ISLAMABAD, Thursday (AFP) Rights groups should not single out Pakistan for criticism over violence against women despite a series of rape cases that have rocked the Islamic republic, President Pervez Musharraf said Wednesday.

Musharraf - who came under fire from the United States in June when he banned a high-profile gang rape victim from travelling abroad - said the issue was a global one. "Pakistan must not be demonized and singled out as being the only country having this problem - that is not the reality," he told an international conference on violence against women.

The two-day conference is being attended by 65 delegates from 25 countries including the Untied States, Britain, Sweden, Canada, Norway and Saudi Arabia, as well as civil representatives from Pakistan.

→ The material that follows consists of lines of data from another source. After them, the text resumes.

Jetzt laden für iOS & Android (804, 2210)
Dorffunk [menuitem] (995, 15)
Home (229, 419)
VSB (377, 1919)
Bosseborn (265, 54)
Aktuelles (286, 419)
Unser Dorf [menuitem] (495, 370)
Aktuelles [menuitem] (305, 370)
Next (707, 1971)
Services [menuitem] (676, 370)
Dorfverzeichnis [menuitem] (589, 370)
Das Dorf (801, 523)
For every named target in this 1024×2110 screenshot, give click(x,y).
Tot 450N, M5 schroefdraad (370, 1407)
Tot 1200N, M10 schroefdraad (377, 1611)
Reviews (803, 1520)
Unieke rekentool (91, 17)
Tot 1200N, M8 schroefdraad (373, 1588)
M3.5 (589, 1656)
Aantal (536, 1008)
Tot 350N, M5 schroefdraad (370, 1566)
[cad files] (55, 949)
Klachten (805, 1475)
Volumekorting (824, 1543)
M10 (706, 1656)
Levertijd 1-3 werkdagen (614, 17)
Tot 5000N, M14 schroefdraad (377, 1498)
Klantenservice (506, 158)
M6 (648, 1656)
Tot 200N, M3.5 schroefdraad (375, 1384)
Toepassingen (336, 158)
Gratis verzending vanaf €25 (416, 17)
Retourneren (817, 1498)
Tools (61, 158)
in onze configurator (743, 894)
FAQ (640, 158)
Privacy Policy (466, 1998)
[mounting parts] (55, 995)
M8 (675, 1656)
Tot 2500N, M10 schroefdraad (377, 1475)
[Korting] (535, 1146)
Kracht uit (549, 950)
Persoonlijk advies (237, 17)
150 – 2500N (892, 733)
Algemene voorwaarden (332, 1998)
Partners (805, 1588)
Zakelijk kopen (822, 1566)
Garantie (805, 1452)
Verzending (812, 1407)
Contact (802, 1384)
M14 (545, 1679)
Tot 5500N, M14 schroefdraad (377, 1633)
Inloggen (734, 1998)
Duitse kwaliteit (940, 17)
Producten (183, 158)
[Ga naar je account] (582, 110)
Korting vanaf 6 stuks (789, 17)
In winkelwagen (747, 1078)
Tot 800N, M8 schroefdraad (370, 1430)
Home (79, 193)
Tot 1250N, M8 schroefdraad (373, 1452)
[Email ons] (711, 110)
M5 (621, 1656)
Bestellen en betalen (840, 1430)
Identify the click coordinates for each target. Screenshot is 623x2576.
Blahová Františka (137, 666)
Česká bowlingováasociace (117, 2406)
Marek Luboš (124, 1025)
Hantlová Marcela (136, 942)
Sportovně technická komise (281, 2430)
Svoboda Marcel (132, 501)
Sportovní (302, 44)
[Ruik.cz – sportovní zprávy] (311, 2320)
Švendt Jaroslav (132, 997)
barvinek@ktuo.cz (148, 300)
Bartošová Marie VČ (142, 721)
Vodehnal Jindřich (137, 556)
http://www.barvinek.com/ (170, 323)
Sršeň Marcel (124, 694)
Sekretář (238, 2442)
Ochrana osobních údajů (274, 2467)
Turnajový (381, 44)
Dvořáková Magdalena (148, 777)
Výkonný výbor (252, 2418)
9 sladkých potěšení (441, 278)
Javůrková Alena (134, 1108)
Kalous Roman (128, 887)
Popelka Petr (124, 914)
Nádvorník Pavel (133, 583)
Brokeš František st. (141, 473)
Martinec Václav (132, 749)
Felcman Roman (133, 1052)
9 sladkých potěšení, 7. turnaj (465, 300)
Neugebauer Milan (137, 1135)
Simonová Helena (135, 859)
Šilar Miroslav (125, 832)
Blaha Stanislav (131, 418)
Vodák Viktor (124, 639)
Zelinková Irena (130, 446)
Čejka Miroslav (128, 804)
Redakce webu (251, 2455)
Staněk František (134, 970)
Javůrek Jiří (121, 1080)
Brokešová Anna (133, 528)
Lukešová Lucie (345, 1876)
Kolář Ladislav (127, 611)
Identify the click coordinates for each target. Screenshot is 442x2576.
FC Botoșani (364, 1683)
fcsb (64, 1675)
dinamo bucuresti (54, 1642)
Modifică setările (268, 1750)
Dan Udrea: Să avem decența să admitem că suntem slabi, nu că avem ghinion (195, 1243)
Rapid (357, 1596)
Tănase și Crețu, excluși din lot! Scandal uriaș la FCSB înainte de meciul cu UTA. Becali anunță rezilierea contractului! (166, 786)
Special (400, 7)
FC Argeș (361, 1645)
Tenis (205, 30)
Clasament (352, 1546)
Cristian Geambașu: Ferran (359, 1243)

Pakistan's hosting of the event follows criticism from many rights groups for its handling of key rape cases, such as the 2002 rape of Mukhtaran Mai which was carried out on the orders of a tribal council.

However Musharraf said he felt "hurt" when Pakistan was maligned by what he called vested interests with a political agenda against the country. "No doubt we should address the individual cases like Mukhtaran Mai and Doctor Shazia, but we should not be bogged down in individual cases," he said. "We should look out for entrenched underlying causes and find remedies."

"We have to eliminate feudal and tribal culture through education and enlightenment as they lie at the core of the problem," he said.

Mai won worldwide acclaim for her pursuit of justice in June, when Pakistan's Supreme Court ordered the rearrest of 13 men linked to her case and suspended their acquittals by lower courts.

Musharraf then banned her from addressing rights groups in the United States, reportedly because he thought it would give Pakistan bad publicity. Islamabad dropped the ban a few days later under pressure from Washington. Doctor Shazia Khalid's reported rape in the southwestern gasfield town of Sui triggered tribal violence in January that left eight people dead.

About 4,000 people, mostly women, have been killed in deeply conservative rural areas of Pakistan in recent years in the name of protecting family honour.

Many others have been raped or burnt with acid under codes of tribal justice.